— BEGIN Document —

Asynchronous compute

So far, the main loop of our simulation has looked like this:

// Produce the requested amount of concentration tables
for _ in 0..options.runner.num_output_steps {
    // [ ... record GPU command buffer ... ]

    // Submit the work to the GPU and wait for it to execute
    cmdbuf
        .build()?
        .execute(context.queue.clone())?
        .then_signal_fence_and_flush()?
        .wait(None)?;

    // [ ... process GPU results ... ]

    // Set up the next command buffer
    cmdbuf = new_cmdbuf()?;
}

This logic is somewhat unsatisfactory because it forces the CPU and GPU to work in a lockstep:

At first, the CPU is preparing GPU commands while the GPU is waiting for commands.
Then the CPU submits GPU commands and waits for them to execute, so the GPU is working while the CPU is waiting for the GPU to be done.
At the end the CPU processes GPU results while the GPU is waiting for commands.

In other words, we expect this sort of execution timeline…

Timeline of lockstep CPU/GPU execution

…where “C” stands for command buffer recording, “Execution” stands for execution of GPU work (simulation + results downloads) and “Results” stands for CPU-side results processing.

Command buffer recording has been purposely abbreviated on this diagram as it is expected to be faster than the other two steps, whose relative performance will depends on runtime configuration (relative speed of the GPU and storage device, number of simulation steps per output image…).

In this chapter, we will see how we can make more of these steps happen in parallel.

Command recording

Theory

Because command recording is fast with respect to command execution, allowing them to happen in parallel is not going to save much time. But it will be an occasion to introduce some principles on a simplified problem, and we will later apply the same principles on a broader scale to achieve the more ambitious goal of overlapping GPU computations with CPU result processing.

First of all, by looking back at the main simulation loop above, it should be clear to you that it is not possible for the recording of the first command buffer to happen in parallel with its execution. We cannot execute a command buffer that it is still in the process of being recorded.

What we can do, however, is change the logic of our main simulation loop after this first command buffer has been submitted to the GPU:

Instead of immediately waiting for the GPU to finish the freshly submitted work, we can start preparing a second command buffer on the CPU side while the GPU is busy working on the first command buffer that we just sent.

— END Document —
— BEGIN Provided information —

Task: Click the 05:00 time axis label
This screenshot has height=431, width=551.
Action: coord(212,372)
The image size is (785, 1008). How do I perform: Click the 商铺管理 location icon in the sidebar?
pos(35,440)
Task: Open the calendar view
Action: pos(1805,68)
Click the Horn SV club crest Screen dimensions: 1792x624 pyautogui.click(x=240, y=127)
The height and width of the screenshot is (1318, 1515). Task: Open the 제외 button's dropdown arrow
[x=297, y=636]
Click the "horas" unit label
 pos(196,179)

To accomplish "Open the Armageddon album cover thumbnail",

— END Provided information —

■ Tasks to perform
(a) According to the asynchronous compute text, why is command buffer recording shortened on the execution timeline diagram?
(b) For each statement, say whether it agrees with the asynchronous compute text, and quote the words from the text that decide it.
(i) The first command buffer can be recorded while it is being executed.
(ii) On the timeline diagram, "Results" means processing of results on the CPU side.
(iii) Running command recording in parallel with command execution is expected to save a lot of time.

■ Outputs
(a) It is expected to be faster than the other two steps.

(b)
(i) No: "it is not possible for the recording of the first command buffer to happen in parallel with its execution."
(ii) Yes: "“Results” stands for CPU-side results processing."
(iii) No: "allowing them to happen in parallel is not going to save much time."